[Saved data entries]
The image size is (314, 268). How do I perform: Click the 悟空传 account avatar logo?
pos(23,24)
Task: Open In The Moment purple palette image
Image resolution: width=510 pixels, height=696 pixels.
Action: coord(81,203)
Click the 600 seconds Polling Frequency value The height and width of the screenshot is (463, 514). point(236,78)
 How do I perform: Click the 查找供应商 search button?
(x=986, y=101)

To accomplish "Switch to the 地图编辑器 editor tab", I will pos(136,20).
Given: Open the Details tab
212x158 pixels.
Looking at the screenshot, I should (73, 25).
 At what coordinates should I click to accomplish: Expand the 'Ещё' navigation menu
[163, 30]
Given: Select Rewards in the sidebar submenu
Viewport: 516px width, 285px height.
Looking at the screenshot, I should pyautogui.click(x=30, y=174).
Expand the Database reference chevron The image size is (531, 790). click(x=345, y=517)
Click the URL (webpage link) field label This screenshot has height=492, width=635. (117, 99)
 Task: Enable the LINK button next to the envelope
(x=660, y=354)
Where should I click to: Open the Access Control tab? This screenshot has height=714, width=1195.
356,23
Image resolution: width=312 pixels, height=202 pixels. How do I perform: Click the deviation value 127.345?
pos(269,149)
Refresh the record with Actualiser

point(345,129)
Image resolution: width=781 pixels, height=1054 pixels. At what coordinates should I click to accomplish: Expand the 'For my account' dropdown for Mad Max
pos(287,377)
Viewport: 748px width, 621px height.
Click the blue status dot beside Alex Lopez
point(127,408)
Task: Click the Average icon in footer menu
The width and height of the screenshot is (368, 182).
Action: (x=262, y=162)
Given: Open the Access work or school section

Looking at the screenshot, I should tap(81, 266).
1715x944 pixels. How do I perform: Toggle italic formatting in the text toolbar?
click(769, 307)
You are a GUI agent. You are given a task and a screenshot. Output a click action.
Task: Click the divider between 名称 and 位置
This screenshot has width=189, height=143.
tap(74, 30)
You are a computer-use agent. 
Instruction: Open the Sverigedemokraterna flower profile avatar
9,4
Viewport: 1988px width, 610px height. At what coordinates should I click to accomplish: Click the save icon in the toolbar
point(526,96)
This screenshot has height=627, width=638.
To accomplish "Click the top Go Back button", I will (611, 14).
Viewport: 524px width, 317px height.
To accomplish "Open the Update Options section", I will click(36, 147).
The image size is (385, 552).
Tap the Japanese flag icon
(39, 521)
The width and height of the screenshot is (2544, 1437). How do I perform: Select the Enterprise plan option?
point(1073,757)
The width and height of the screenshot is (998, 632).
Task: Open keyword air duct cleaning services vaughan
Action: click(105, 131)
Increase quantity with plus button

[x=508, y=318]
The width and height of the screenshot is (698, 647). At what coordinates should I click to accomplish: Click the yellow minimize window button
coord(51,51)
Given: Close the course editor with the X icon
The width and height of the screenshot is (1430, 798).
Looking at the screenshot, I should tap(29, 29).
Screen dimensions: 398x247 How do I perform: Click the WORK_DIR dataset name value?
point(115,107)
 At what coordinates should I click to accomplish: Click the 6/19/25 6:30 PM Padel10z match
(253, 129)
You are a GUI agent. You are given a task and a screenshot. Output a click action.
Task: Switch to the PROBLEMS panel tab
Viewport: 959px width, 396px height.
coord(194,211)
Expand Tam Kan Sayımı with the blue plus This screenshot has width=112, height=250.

### REQUIRED WORK:
The task requires an exact copy of all the lines above.

### RESPONSE TO THE TASK:
The image size is (314, 268). How do I perform: Click the 悟空传 account avatar logo?
pos(23,24)
Task: Open In The Moment purple palette image
Image resolution: width=510 pixels, height=696 pixels.
Action: coord(81,203)
Click the 600 seconds Polling Frequency value The height and width of the screenshot is (463, 514). point(236,78)
 How do I perform: Click the 查找供应商 search button?
(x=986, y=101)

To accomplish "Switch to the 地图编辑器 editor tab", I will pos(136,20).
Given: Open the Details tab
212x158 pixels.
Looking at the screenshot, I should (73, 25).
 At what coordinates should I click to accomplish: Expand the 'Ещё' navigation menu
[163, 30]
Given: Select Rewards in the sidebar submenu
Viewport: 516px width, 285px height.
Looking at the screenshot, I should pyautogui.click(x=30, y=174).
Expand the Database reference chevron The image size is (531, 790). click(x=345, y=517)
Click the URL (webpage link) field label This screenshot has height=492, width=635. (117, 99)
 Task: Enable the LINK button next to the envelope
(x=660, y=354)
Where should I click to: Open the Access Control tab? This screenshot has height=714, width=1195.
356,23
Image resolution: width=312 pixels, height=202 pixels. How do I perform: Click the deviation value 127.345?
pos(269,149)
Refresh the record with Actualiser

point(345,129)
Image resolution: width=781 pixels, height=1054 pixels. At what coordinates should I click to accomplish: Expand the 'For my account' dropdown for Mad Max
pos(287,377)
Viewport: 748px width, 621px height.
Click the blue status dot beside Alex Lopez
point(127,408)
Task: Click the Average icon in footer menu
The width and height of the screenshot is (368, 182).
Action: (x=262, y=162)
Given: Open the Access work or school section

Looking at the screenshot, I should tap(81, 266).
1715x944 pixels. How do I perform: Toggle italic formatting in the text toolbar?
click(769, 307)
You are a GUI agent. You are given a task and a screenshot. Output a click action.
Task: Click the divider between 名称 and 位置
This screenshot has width=189, height=143.
tap(74, 30)
You are a computer-use agent. 
Instruction: Open the Sverigedemokraterna flower profile avatar
9,4
Viewport: 1988px width, 610px height. At what coordinates should I click to accomplish: Click the save icon in the toolbar
point(526,96)
This screenshot has height=627, width=638.
To accomplish "Click the top Go Back button", I will (611, 14).
Viewport: 524px width, 317px height.
To accomplish "Open the Update Options section", I will click(36, 147).
The image size is (385, 552).
Tap the Japanese flag icon
(39, 521)
The width and height of the screenshot is (2544, 1437). How do I perform: Select the Enterprise plan option?
point(1073,757)
The width and height of the screenshot is (998, 632).
Task: Open keyword air duct cleaning services vaughan
Action: click(105, 131)
Increase quantity with plus button

[x=508, y=318]
The width and height of the screenshot is (698, 647). At what coordinates should I click to accomplish: Click the yellow minimize window button
coord(51,51)
Given: Close the course editor with the X icon
The width and height of the screenshot is (1430, 798).
Looking at the screenshot, I should tap(29, 29).
Screen dimensions: 398x247 How do I perform: Click the WORK_DIR dataset name value?
point(115,107)
 At what coordinates should I click to accomplish: Click the 6/19/25 6:30 PM Padel10z match
(253, 129)
You are a GUI agent. You are given a task and a screenshot. Output a click action.
Task: Switch to the PROBLEMS panel tab
Viewport: 959px width, 396px height.
coord(194,211)
Expand Tam Kan Sayımı with the blue plus This screenshot has width=112, height=250.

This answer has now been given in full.